El Cuerpo de la Guardia Revolucionaria Islámica de Irán afirmó este jueves que destruyó tres aviones estadounidenses F-35 y causó daños graves a otros tres durante un ataque con misiles balísticos contra la base aérea Muwaffaq Salti, ubicada en Al Azraq, Jordania.
El organismo iraní también aseguró que varios oficiales y miembros del personal técnico y de mantenimiento de Estados Unidos murieron en la operación. Estas afirmaciones no han sido verificadas de manera independiente y contradicen la versión divulgada por las autoridades jordanas.
Irán dice haber atacado pista y hangar
Según el comunicado iraní, la Fuerza Aeroespacial del CGRI lanzó varios misiles contra el área donde se encontraban estacionados los cazas y contra un hangar utilizado para realizar labores de mantenimiento.
Teherán sostiene que tres aeronaves quedaron completamente destruidas y otras tres sufrieron daños importantes. El reporte no estuvo acompañado inicialmente de imágenes verificables, fotografías satelitales o evaluaciones independientes que demostraran la destrucción de los aviones.

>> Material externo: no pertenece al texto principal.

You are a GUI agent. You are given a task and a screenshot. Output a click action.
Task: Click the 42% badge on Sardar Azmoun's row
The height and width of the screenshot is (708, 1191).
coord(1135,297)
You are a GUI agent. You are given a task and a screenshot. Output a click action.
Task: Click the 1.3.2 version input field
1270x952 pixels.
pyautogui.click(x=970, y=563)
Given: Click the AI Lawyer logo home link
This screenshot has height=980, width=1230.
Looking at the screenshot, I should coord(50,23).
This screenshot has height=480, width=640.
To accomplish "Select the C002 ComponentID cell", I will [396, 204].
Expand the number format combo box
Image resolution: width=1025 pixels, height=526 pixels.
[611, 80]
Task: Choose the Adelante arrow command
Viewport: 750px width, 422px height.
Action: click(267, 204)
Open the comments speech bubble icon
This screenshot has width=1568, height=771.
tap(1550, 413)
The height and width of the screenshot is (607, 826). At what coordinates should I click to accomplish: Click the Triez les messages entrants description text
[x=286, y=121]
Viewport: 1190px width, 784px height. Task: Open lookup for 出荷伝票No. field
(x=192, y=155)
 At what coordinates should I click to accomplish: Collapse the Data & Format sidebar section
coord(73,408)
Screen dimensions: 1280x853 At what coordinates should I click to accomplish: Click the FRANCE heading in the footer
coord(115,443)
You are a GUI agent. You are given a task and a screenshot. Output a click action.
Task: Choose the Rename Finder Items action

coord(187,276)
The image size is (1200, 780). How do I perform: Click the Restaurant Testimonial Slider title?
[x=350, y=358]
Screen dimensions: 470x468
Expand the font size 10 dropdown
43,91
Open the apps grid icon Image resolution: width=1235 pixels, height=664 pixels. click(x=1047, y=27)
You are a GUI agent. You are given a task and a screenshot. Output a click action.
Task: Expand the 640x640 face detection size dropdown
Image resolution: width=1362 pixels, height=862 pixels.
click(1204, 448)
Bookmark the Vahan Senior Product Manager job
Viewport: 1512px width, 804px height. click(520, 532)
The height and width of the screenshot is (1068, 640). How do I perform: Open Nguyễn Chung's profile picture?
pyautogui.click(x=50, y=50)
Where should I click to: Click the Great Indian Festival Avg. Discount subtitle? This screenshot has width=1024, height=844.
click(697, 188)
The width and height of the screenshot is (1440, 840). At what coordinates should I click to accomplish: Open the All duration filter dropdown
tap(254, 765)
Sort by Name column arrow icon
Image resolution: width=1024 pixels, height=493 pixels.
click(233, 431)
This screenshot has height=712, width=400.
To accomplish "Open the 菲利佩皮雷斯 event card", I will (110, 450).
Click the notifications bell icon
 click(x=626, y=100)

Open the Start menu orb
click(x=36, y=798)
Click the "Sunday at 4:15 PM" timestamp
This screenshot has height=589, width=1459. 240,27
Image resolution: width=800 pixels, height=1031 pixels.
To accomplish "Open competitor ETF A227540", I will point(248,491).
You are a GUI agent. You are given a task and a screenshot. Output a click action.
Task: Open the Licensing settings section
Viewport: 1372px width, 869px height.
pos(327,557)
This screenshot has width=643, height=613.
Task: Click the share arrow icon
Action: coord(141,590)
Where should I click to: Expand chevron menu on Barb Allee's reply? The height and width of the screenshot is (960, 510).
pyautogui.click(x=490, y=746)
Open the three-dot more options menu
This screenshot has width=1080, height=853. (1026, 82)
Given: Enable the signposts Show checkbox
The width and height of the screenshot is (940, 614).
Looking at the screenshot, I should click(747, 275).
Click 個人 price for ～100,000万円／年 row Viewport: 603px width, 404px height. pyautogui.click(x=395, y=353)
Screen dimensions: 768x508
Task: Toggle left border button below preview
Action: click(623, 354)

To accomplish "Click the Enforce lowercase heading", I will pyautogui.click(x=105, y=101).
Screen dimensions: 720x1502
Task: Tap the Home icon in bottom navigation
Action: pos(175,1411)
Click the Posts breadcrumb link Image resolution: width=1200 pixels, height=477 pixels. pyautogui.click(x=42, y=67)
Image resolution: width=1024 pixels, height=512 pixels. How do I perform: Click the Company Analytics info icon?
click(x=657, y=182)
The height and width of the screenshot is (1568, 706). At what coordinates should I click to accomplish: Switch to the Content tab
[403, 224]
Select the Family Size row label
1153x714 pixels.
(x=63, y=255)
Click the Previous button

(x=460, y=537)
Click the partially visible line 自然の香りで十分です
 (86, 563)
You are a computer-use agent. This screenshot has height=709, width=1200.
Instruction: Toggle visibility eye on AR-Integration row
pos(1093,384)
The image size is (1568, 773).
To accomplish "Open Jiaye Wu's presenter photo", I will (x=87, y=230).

Jordania niega víctimas y daños materiales
La versión oficial de Jordania presenta un resultado diferente. Las Fuerzas Armadas jordanas informaron que sus sistemas de defensa interceptaron cinco misiles iraníes dirigidos hacia la zona de Al Azraq.
La caída de fragmentos no provocó víctimas ni daños materiales, según la agencia estatal Petra. Equipos militares fueron enviados a retirar los restos y comprobar que no quedaran componentes explosivos en las áreas afectadas.
Por tanto, hasta el momento no existe confirmación independiente de que algún F-35 haya sido alcanzado ni de que militares estadounidenses hayan muerto durante la ofensiva.
Estados Unidos no confirma las pérdidas anunciadas
El Comando Central de Estados Unidos no había confirmado públicamente la destrucción de aeronaves ni las muertes denunciadas por Irán.
En su parte anterior, CENTCOM afirmó que todos los misiles lanzados por fuerzas iraníes durante el ataque del 28 de julio fueron interceptados. Posteriormente, Washington realizó una nueva oleada de bombardeos contra centros de mando, instalaciones de misiles y drones, sistemas de vigilancia costera y otras posiciones del CGRI en territorio iraní.
La ausencia de confirmación estadounidense no permite determinar por sí sola lo ocurrido en la base, pero obliga a presentar la destrucción de los cazas y las bajas militares como afirmaciones de Irán todavía sin corroborar.
Ataque sería una represalia por las muertes en Qeshm
El CGRI señaló que la operación respondió a los bombardeos estadounidenses contra la isla iraní de Qeshm, donde una pareja y uno de sus hijos murieron tras el impacto contra una vivienda.
Otros dos niños de la familia resultaron heridos y fueron trasladados a un centro médico, según medios estatales iraníes. Estados Unidos confirmó una amplia ofensiva contra objetivos militares de Irán, pero no comentó de inmediato las informaciones sobre las víctimas civiles en Qeshm.
Escalada pone en riesgo las negociaciones
El intercambio de ataques ocurre después de varios días de relativa calma y en medio de gestiones diplomáticas para reducir la confrontación entre Washington y Teherán.
Los nuevos bombardeos, las afirmaciones contradictorias sobre sus resultados y la participación de varios países aumentan el riesgo de una expansión regional del conflicto.